O texto aborda a iniciativas de ações do cooperativismo, suas práticas e contradições. Aponta o surgimento de outras formas de organização coletiva, definida como economia social e solidaria, com um resgate forte de princípios de coletividade e de democracia interna, e especialmente para enfrentar as diversas situações de desemprego e sobretudo de falta de perspectivas postos de trabalho.

 

Palavras-chave: Cooperativismo; Economia solidária, Organização Coletiva.

 

 

COOPERATIVISM: THE CHOICE FOR THE COLLECTIVE

 

Abstract

The text addresses initiatives of cooperative actions, their practices and contradictions. It points to the emergence of other forms of collective organization, defined as social and solidarity economy, with a strong recovery of collective principles and internal democracy, and especially to face the various situations of unemployment and especially lack of job prospects.

 

 

Keywords: Cooperatives; Solidarity Economy; Collective Organization.

 

 

 

 

 

 

 

 

 

 

 

1 INTRODUÇÃO

 

Vivemos em uma sociedade de contradições, portanto acompanhada de todas as desigualdades possíveis. Sempre houve e haverá os inconformados pelas injustiças sociais, e, sobretudo com as mazelas de pobreza e miséria gerada pelo sistema capitalista que vivemos. Neste contexto surgem iniciativas de ações, sobretudo econômicas de inconformidade de vender seu maior bem: a sua mão de obra, e vem o cooperativismo e no final do século passado a Economia solidaria. As tantas contradições de práticas do cooperativismo cooptadas pelo sistema capitalista provocam o surgimento de outras formas de organização coletiva, que definimos como economia social e solidaria, essas práticas se dão de forma vertical e horizontal.

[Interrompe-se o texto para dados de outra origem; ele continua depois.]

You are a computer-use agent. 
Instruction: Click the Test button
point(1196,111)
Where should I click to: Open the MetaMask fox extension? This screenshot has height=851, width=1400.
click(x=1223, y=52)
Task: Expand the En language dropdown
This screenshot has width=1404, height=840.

As cooperativas de fachada que se proliferaram em todo mundo, se contrapõem as verdadeiras cooperativas autogestionárias. Ou seja, enquanto cooperativas sérias, convivem com processos de autogestão, democracia direta e distribuição justa dos ganhos entre os cooperados, as de fachada tem dono, os cooperados vendem sua mão de obra, portanto não se comercializa produto gerado ou serviço gerado, além disso o ganho e a riqueza gerada se concentra em quem administra a cooperativa. Isso criou um descrédito ao sistema cooperativista, pois as práticas se assemelham a empresas capitalista porem pioradas pois não respeitam os direitos conquistados pelos trabalhadores de carteira assinada (assalariados) com isso definimo-las como coopergatos porque são a precarização de mão de obra. Sem contar que as cooperativas vêm carregadas de legislações de seus países e em muitos casos dificultam o surgimento pelo excesso de burocracia, e outras exigências como o número de cooperados para ser reconhecida até 2012 eram no mínimo 20 associados(as) no Brasil. Atualmente com a alteração da lei das cooperativas de trabalho 7 pessoas fundam uma cooperativa no Brasil.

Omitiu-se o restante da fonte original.